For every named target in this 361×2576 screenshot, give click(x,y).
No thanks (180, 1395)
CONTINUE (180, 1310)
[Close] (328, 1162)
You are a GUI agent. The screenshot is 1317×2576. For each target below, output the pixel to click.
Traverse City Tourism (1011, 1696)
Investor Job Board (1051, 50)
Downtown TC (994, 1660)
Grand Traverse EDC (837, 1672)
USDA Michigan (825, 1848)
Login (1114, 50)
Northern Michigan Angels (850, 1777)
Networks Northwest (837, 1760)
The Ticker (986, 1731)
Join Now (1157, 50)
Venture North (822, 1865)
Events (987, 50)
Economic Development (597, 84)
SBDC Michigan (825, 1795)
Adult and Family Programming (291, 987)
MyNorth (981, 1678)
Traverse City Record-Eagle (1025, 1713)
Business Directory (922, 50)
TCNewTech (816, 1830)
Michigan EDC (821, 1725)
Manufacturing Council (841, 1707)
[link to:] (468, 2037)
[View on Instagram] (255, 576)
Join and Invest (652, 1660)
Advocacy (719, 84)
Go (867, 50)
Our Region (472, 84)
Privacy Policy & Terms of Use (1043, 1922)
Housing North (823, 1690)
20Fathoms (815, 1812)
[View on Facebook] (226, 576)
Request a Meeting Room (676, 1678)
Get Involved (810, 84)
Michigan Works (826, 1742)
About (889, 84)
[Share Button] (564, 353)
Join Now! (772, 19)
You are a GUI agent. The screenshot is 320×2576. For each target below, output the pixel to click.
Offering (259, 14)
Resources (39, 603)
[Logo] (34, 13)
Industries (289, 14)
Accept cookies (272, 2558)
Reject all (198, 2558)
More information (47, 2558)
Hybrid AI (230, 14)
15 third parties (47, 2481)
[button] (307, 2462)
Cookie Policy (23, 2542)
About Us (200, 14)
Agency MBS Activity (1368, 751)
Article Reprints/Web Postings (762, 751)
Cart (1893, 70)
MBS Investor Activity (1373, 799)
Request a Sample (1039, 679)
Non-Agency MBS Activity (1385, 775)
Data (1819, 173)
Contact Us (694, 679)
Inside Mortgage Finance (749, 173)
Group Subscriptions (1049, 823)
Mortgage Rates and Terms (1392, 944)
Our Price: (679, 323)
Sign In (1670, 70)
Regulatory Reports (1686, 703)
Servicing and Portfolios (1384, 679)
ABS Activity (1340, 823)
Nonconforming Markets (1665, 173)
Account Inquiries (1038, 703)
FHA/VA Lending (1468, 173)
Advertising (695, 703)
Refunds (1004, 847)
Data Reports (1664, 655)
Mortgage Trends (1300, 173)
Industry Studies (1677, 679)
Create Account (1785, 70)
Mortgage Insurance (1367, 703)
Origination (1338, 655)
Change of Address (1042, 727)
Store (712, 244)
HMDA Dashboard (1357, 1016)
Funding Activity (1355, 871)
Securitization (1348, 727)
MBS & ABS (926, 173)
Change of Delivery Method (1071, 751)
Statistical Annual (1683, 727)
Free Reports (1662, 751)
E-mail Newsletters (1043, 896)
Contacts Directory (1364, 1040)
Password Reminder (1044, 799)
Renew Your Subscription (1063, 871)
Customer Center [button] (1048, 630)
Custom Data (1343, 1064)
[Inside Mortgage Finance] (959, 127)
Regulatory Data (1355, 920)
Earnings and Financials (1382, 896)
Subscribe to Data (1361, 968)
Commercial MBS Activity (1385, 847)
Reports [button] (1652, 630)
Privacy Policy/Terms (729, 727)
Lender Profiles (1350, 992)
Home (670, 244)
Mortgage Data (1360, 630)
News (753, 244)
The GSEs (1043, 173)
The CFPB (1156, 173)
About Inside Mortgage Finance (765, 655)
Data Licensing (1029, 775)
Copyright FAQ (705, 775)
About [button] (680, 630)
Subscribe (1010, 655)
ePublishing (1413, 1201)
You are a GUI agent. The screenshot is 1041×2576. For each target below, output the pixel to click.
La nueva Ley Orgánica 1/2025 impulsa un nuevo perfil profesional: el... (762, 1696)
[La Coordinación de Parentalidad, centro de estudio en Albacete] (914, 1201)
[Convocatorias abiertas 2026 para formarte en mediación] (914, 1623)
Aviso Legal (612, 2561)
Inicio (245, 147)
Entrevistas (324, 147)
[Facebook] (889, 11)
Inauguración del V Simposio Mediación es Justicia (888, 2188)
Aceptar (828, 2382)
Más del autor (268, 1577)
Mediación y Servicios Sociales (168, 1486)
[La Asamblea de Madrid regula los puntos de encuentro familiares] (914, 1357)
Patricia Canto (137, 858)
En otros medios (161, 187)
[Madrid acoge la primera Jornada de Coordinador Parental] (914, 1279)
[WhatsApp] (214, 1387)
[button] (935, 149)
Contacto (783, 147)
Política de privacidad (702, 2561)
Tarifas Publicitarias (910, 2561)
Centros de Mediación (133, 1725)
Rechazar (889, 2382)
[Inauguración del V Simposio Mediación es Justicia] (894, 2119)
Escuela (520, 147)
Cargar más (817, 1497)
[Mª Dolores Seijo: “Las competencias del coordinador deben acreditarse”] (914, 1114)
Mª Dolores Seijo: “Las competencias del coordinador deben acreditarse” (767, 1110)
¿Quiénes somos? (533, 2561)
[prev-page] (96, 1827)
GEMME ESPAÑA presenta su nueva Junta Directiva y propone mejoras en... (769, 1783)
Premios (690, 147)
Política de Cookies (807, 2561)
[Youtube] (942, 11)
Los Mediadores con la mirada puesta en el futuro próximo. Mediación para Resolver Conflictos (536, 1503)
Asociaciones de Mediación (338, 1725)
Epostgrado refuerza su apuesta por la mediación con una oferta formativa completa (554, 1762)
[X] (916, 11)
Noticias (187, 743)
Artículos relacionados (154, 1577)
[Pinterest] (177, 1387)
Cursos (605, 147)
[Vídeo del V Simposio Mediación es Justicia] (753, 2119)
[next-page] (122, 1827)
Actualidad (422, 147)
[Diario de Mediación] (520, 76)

• **Instructions for the task**
Look back at the entries above. Retype the line with "Funding Activity (1355, 871)", the line with "[WhatsApp] (214, 1387)", and all lines in between.

• **Task solution**
Funding Activity (1355, 871)
Securitization (1348, 727)
MBS & ABS (926, 173)
Change of Delivery Method (1071, 751)
Statistical Annual (1683, 727)
Free Reports (1662, 751)
E-mail Newsletters (1043, 896)
Contacts Directory (1364, 1040)
Password Reminder (1044, 799)
Renew Your Subscription (1063, 871)
Customer Center [button] (1048, 630)
Custom Data (1343, 1064)
[Inside Mortgage Finance] (959, 127)
Regulatory Data (1355, 920)
Earnings and Financials (1382, 896)
Subscribe to Data (1361, 968)
Commercial MBS Activity (1385, 847)
Reports [button] (1652, 630)
Privacy Policy/Terms (729, 727)
Lender Profiles (1350, 992)
Home (670, 244)
Mortgage Data (1360, 630)
News (753, 244)
The GSEs (1043, 173)
The CFPB (1156, 173)
About Inside Mortgage Finance (765, 655)
Data Licensing (1029, 775)
Copyright FAQ (705, 775)
About [button] (680, 630)
Subscribe (1010, 655)
ePublishing (1413, 1201)
You are a GUI agent. The screenshot is 1041×2576. For each target below, output the pixel to click.
La nueva Ley Orgánica 1/2025 impulsa un nuevo perfil profesional: el... (762, 1696)
[La Coordinación de Parentalidad, centro de estudio en Albacete] (914, 1201)
[Convocatorias abiertas 2026 para formarte en mediación] (914, 1623)
Aviso Legal (612, 2561)
Inicio (245, 147)
Entrevistas (324, 147)
[Facebook] (889, 11)
Inauguración del V Simposio Mediación es Justicia (888, 2188)
Aceptar (828, 2382)
Más del autor (268, 1577)
Mediación y Servicios Sociales (168, 1486)
[La Asamblea de Madrid regula los puntos de encuentro familiares] (914, 1357)
Patricia Canto (137, 858)
En otros medios (161, 187)
[Madrid acoge la primera Jornada de Coordinador Parental] (914, 1279)
[WhatsApp] (214, 1387)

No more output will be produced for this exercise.